Land Acknowledgement

Land acknowledgements are a way for institutions and organizations to recognize the history that lies at the foundation of their edifices, infrastructure, and community. The Corvallis Parks and Recreation department will work in partnership with the Confederated Tribes of Grand Ronde Community of Oregon and the Confederated Tribes of the Siletz Indians to develop a land acknowledgement that will be part of the curtain speech given before every main stage Majestic program performance. In this way, everyone who benefits from the Majestic will have the opportunity to reflect upon the history and heritage of the land they live upon.

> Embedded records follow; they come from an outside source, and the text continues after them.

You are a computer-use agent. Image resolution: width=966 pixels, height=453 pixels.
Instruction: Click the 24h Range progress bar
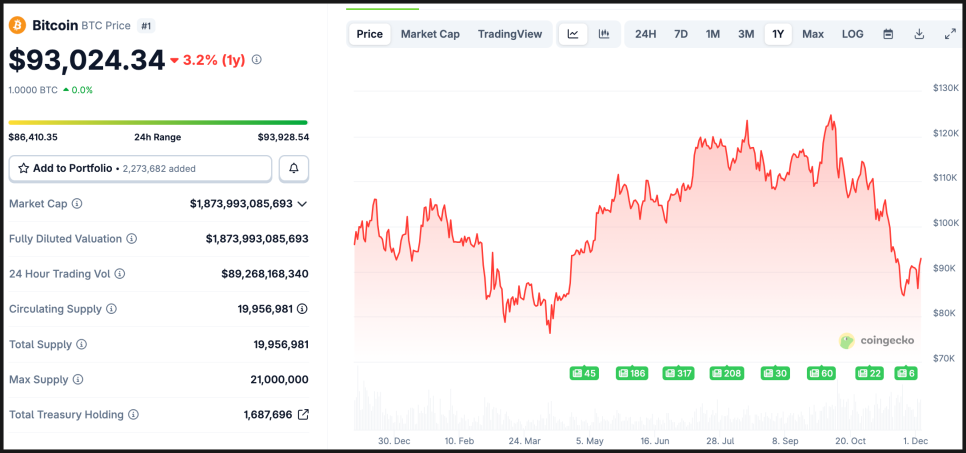(x=158, y=123)
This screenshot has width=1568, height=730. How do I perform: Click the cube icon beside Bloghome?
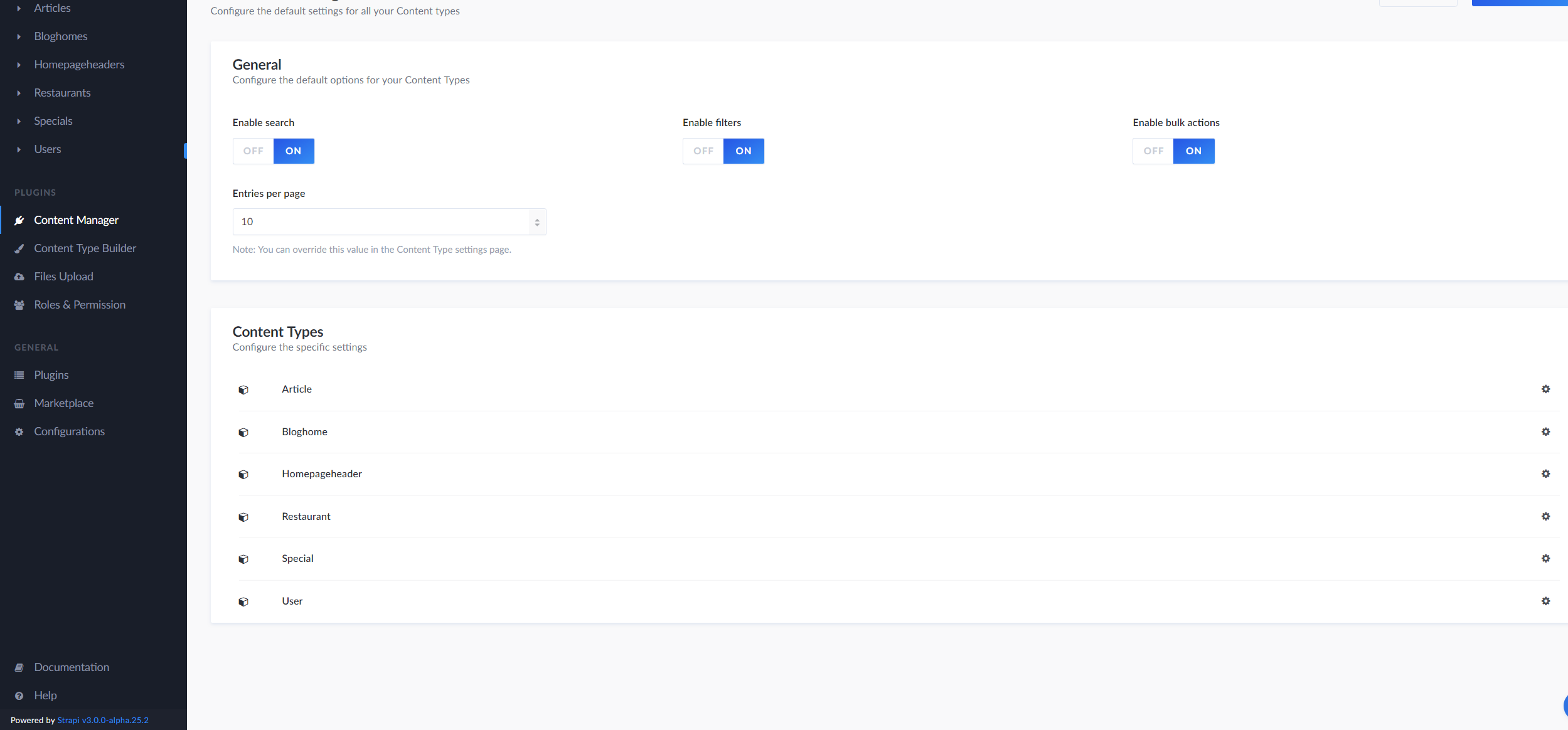(x=243, y=432)
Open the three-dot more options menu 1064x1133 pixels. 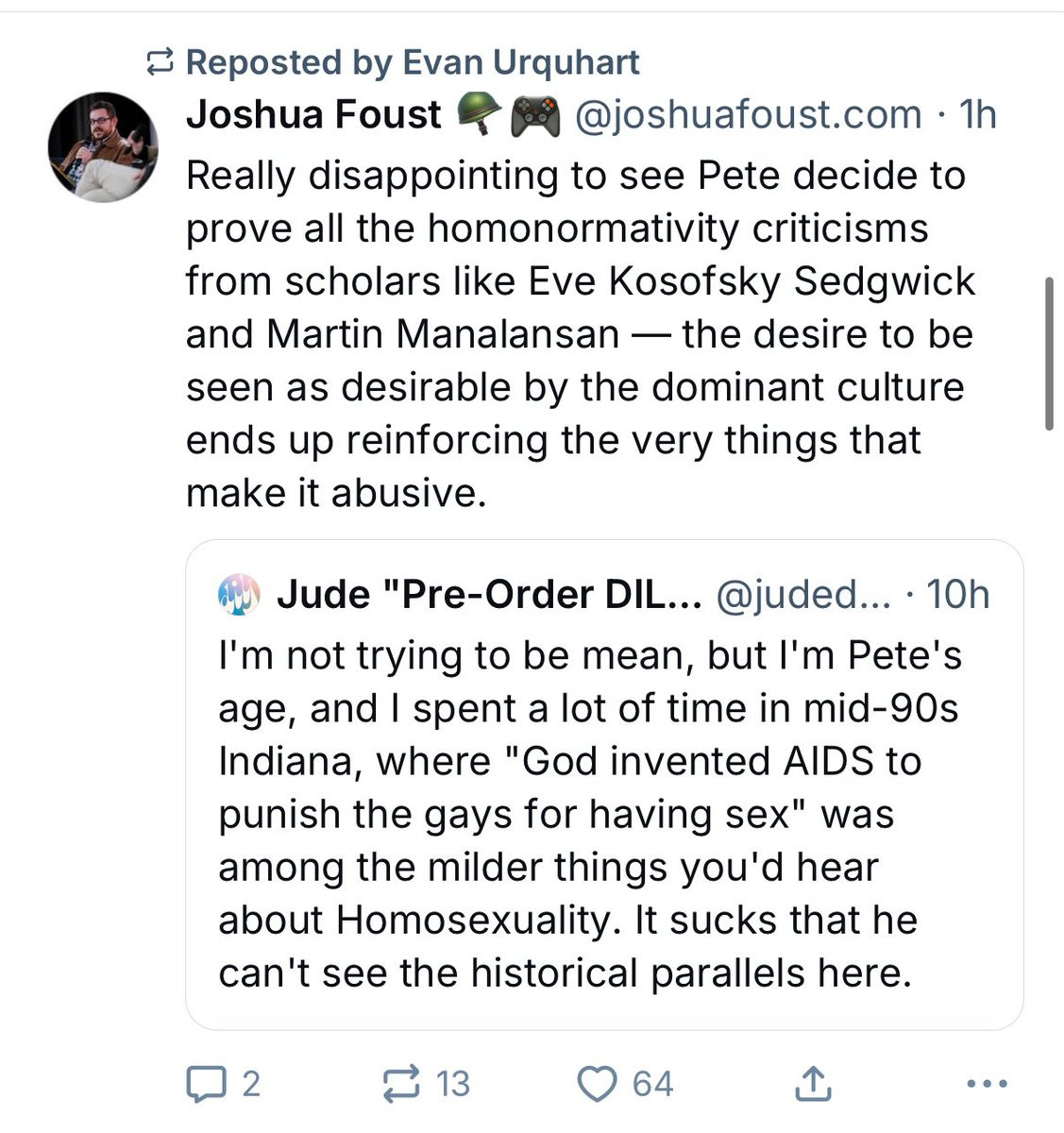click(987, 1083)
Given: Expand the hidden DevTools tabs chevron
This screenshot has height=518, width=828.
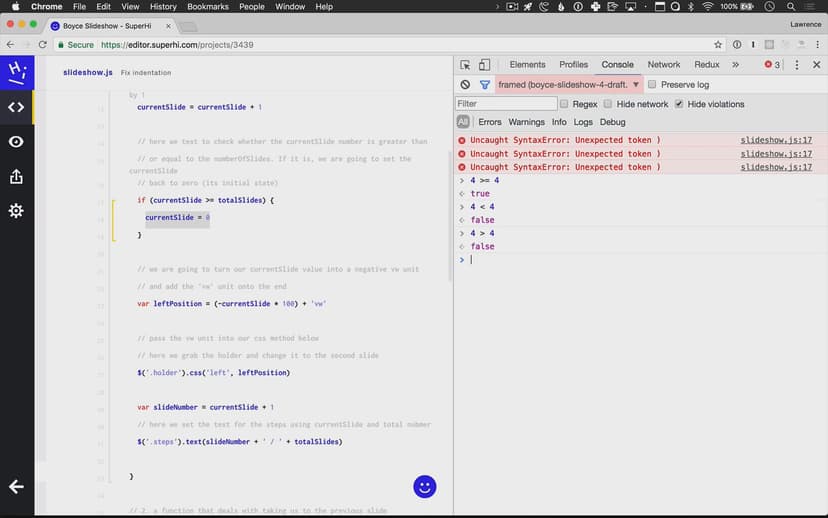Looking at the screenshot, I should pos(735,65).
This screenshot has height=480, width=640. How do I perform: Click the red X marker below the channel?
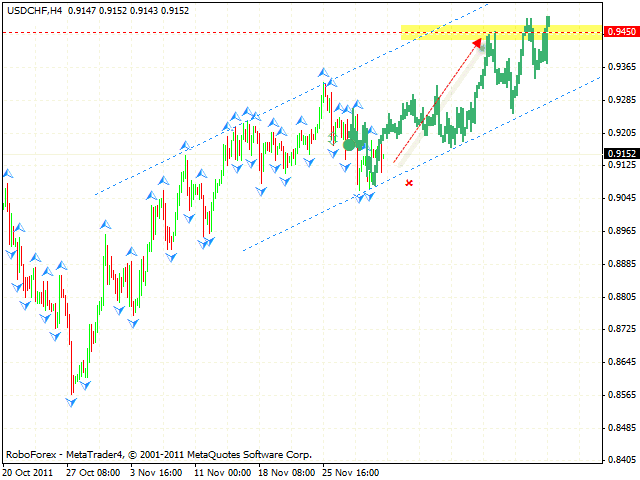pyautogui.click(x=409, y=183)
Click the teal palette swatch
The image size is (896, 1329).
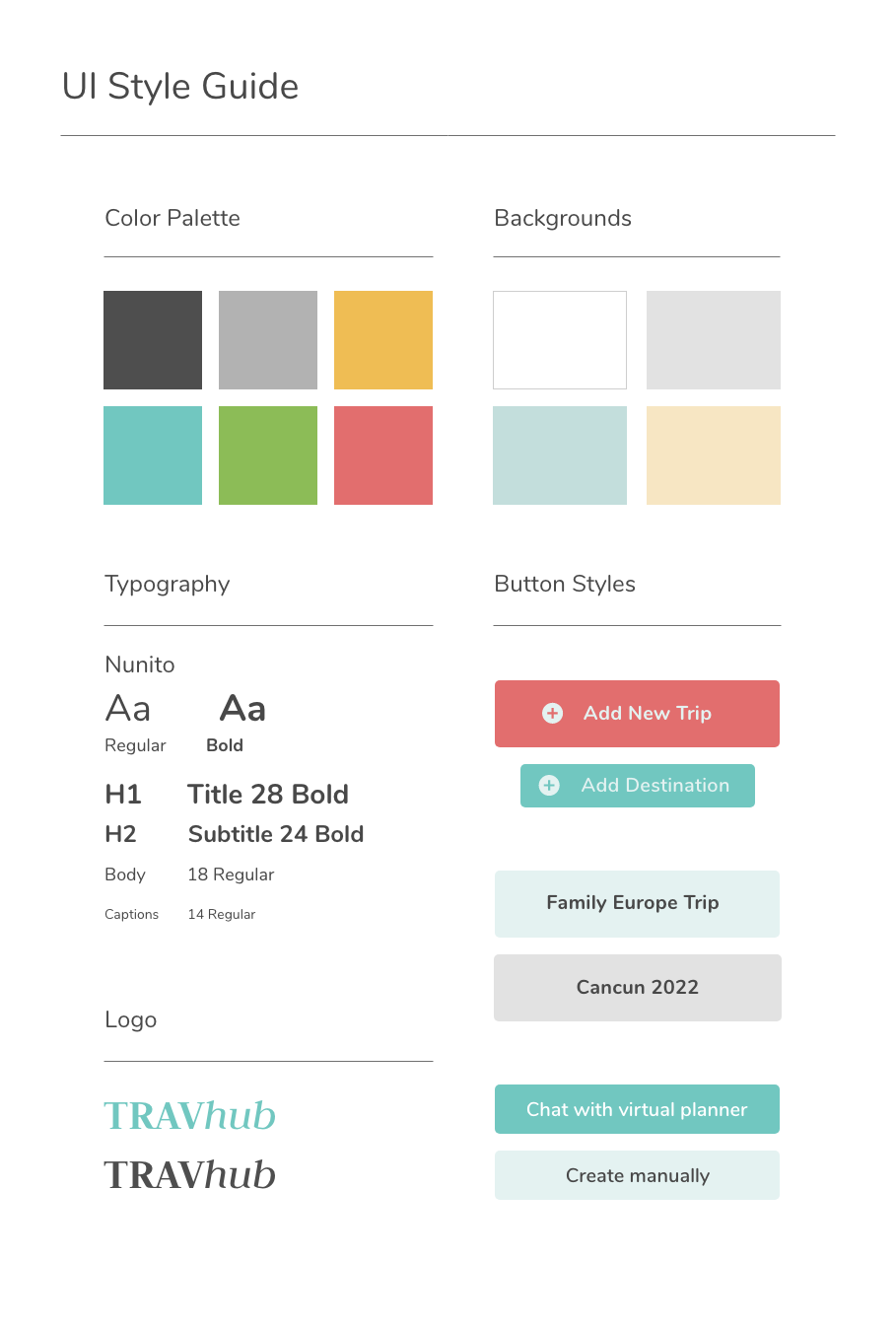tap(153, 455)
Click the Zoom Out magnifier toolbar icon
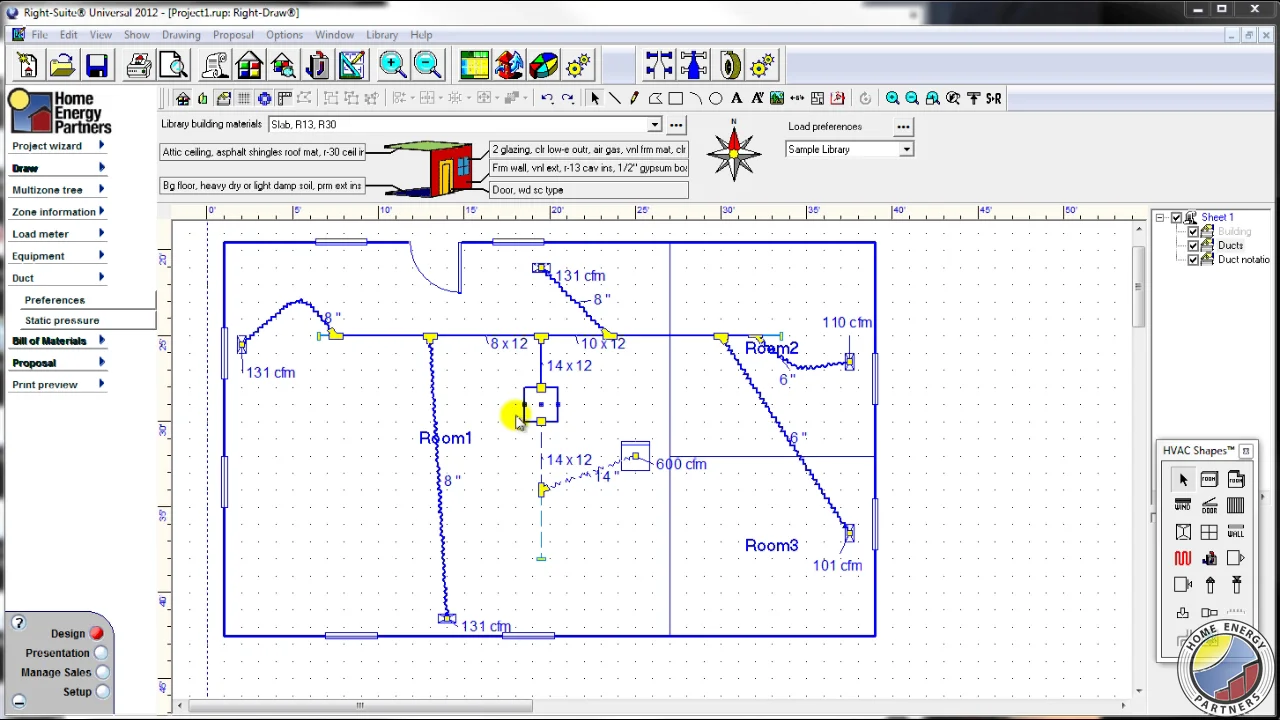This screenshot has height=720, width=1280. pyautogui.click(x=427, y=66)
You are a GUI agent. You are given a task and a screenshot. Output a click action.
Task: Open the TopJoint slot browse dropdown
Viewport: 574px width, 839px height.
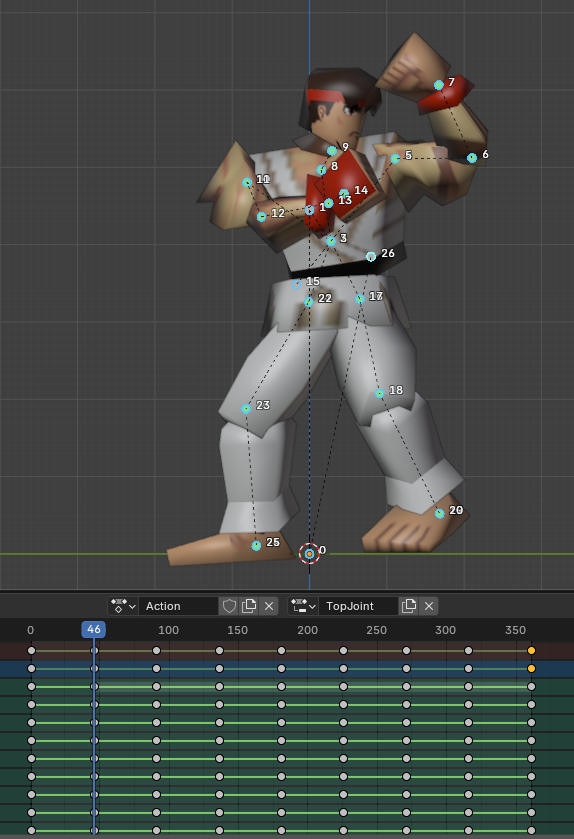click(303, 606)
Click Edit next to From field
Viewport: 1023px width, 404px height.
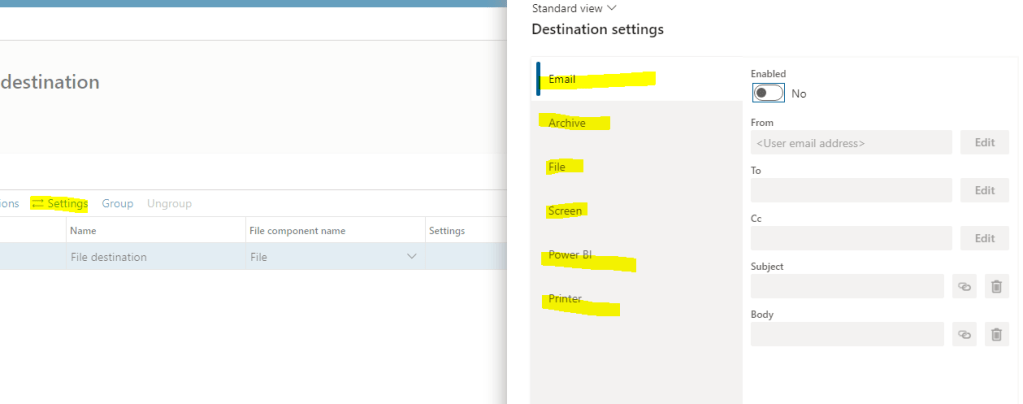pos(984,142)
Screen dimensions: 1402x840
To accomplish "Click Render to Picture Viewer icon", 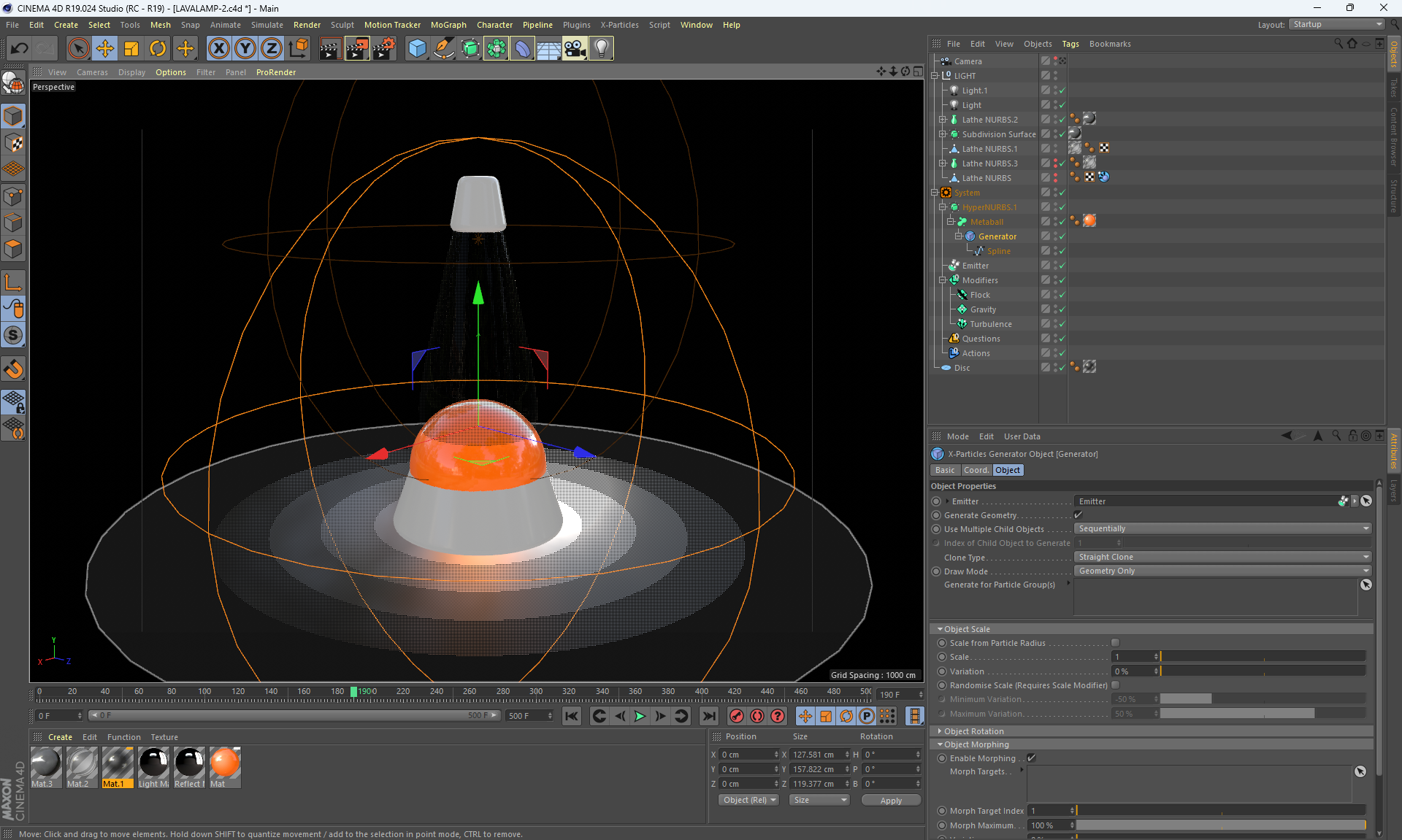I will tap(357, 49).
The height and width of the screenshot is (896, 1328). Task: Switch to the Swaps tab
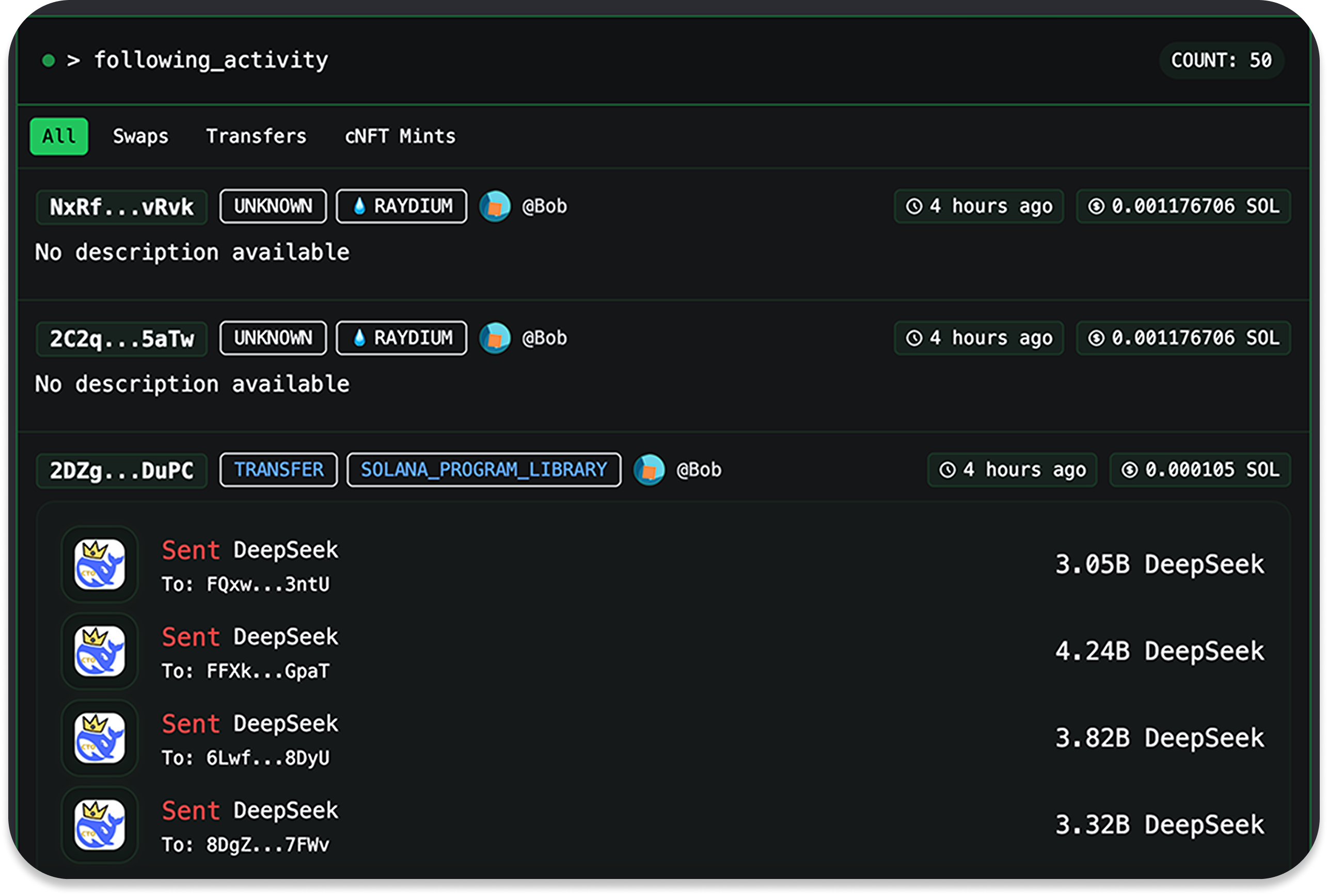pos(140,136)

The process that the Majestic Theatre initiated in June 2019 will take time and effort to generate the result of making the Majestic a home for our marginalized communities. But with the support of the excellent institutions that exist in our community such as the National Association for the Advancement of Colored People, OSU Office of Institutional Diversity, the amazing OSU Cultural Centers, Casa Latinos Unidos, the Corvallis Multicultural Literacy Center, the Disability Equity Center, and the multitude of other excellent organizations and opportunities for education and partnership in our community, all that needs to be done is before us. Now begins the process of doing. Now begins the conversations and partnerships that will turn the Majestic into a place where our marginalized communities feel welcome, wanted, and can call their home.